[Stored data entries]
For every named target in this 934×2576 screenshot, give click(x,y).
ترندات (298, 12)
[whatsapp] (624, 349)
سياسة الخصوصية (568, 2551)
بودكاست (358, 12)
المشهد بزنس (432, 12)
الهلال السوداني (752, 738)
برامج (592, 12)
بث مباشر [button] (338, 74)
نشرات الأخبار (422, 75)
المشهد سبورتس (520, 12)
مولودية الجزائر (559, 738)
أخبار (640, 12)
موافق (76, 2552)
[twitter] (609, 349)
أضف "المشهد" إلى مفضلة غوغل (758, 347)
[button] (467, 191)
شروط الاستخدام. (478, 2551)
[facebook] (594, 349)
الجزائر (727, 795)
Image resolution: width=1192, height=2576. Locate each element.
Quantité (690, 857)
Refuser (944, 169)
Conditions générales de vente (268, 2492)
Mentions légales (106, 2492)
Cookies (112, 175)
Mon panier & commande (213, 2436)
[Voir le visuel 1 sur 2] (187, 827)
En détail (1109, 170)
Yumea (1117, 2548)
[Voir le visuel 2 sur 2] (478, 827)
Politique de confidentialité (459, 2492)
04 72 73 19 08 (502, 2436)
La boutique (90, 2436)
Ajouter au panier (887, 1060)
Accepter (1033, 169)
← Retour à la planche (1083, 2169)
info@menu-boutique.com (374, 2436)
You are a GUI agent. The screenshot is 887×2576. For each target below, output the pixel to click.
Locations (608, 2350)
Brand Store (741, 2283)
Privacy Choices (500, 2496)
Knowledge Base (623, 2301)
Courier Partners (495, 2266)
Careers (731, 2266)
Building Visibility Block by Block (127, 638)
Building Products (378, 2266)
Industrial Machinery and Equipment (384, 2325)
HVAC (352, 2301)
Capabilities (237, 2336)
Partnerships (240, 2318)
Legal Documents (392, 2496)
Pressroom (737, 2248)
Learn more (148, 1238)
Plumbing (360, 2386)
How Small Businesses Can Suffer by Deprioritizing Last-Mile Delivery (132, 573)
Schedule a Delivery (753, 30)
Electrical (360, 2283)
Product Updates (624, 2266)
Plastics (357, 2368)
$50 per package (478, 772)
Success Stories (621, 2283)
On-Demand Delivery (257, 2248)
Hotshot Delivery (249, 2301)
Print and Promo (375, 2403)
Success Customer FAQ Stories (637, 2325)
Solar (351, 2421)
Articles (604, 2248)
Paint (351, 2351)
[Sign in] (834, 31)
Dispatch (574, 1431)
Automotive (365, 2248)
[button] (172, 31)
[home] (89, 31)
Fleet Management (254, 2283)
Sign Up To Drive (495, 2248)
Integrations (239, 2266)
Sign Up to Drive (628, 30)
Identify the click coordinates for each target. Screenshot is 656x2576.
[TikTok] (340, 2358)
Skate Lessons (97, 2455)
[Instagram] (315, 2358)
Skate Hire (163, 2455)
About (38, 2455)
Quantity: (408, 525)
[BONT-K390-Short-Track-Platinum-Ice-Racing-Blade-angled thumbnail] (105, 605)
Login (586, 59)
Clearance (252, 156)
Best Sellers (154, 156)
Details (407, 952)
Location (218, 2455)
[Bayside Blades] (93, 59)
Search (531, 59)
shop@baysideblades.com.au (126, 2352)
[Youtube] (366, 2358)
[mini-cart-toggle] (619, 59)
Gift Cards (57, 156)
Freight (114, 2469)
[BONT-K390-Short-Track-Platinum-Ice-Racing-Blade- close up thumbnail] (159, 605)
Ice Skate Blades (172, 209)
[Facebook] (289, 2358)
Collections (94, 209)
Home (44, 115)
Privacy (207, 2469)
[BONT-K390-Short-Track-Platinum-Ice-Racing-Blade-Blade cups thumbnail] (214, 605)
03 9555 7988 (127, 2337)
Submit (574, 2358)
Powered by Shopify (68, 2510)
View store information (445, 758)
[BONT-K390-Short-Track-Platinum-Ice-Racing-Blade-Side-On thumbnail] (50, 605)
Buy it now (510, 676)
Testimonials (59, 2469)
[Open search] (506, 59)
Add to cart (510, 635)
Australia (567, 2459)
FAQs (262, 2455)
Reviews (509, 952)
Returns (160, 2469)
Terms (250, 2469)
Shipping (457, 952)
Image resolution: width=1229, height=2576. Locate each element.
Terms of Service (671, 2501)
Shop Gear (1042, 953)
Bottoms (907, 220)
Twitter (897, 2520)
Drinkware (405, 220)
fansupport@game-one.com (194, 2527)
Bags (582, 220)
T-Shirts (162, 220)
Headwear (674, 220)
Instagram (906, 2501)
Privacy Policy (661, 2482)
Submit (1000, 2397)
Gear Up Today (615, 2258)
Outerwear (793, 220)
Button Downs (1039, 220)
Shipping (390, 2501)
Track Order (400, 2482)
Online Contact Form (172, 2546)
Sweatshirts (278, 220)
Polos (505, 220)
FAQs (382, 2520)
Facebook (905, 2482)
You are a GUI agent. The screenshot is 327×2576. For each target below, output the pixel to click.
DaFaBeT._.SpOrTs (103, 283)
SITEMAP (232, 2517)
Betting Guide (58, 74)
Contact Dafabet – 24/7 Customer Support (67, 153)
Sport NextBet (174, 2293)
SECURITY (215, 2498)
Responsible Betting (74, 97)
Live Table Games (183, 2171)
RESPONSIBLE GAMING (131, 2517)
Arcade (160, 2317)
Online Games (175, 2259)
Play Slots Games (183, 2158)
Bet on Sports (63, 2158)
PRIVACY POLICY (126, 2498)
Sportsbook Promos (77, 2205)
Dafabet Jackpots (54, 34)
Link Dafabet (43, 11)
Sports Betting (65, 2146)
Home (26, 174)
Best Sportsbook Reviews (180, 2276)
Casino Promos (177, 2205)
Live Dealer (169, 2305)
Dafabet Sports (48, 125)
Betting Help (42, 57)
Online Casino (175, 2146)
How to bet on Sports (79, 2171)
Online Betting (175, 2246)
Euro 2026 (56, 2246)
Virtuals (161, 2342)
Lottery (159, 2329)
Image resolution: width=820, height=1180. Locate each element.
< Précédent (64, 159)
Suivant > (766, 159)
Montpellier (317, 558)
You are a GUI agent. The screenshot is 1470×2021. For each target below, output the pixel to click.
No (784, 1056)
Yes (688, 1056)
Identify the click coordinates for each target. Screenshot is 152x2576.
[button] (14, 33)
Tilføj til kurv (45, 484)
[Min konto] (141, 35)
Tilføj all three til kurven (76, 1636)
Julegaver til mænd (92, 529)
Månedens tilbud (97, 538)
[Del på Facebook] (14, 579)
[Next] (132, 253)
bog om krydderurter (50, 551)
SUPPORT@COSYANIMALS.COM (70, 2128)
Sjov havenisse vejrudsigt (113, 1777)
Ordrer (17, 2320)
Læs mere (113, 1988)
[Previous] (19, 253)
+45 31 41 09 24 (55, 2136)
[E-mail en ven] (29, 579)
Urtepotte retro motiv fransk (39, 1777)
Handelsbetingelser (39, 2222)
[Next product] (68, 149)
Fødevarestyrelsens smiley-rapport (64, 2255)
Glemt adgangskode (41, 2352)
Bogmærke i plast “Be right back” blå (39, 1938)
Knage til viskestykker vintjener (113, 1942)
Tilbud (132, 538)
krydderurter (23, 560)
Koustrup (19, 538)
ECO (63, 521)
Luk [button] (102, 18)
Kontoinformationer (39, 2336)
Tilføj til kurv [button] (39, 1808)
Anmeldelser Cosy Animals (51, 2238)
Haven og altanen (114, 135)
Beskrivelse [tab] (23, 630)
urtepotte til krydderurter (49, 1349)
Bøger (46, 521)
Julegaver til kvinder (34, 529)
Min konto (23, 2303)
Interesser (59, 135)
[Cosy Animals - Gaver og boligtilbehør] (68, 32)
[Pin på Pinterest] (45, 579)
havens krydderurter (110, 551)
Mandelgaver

### WHAT IS REQUIRED
Give again exactly, and only, the lines above starting at the one with "[twitter] (609, 349)" and ending at the one with "Accepter (1033, 169)".

### EXPECTED OUTPUT
[twitter] (609, 349)
أضف "المشهد" إلى مفضلة غوغل (758, 347)
[button] (467, 191)
شروط الاستخدام. (478, 2551)
[facebook] (594, 349)
الجزائر (727, 795)
Image resolution: width=1192, height=2576. Locate each element.
Quantité (690, 857)
Refuser (944, 169)
Conditions générales de vente (268, 2492)
Mentions légales (106, 2492)
Cookies (112, 175)
Mon panier & commande (213, 2436)
[Voir le visuel 1 sur 2] (187, 827)
En détail (1109, 170)
Yumea (1117, 2548)
[Voir le visuel 2 sur 2] (478, 827)
Politique de confidentialité (459, 2492)
04 72 73 19 08 (502, 2436)
La boutique (90, 2436)
Ajouter au panier (887, 1060)
Accepter (1033, 169)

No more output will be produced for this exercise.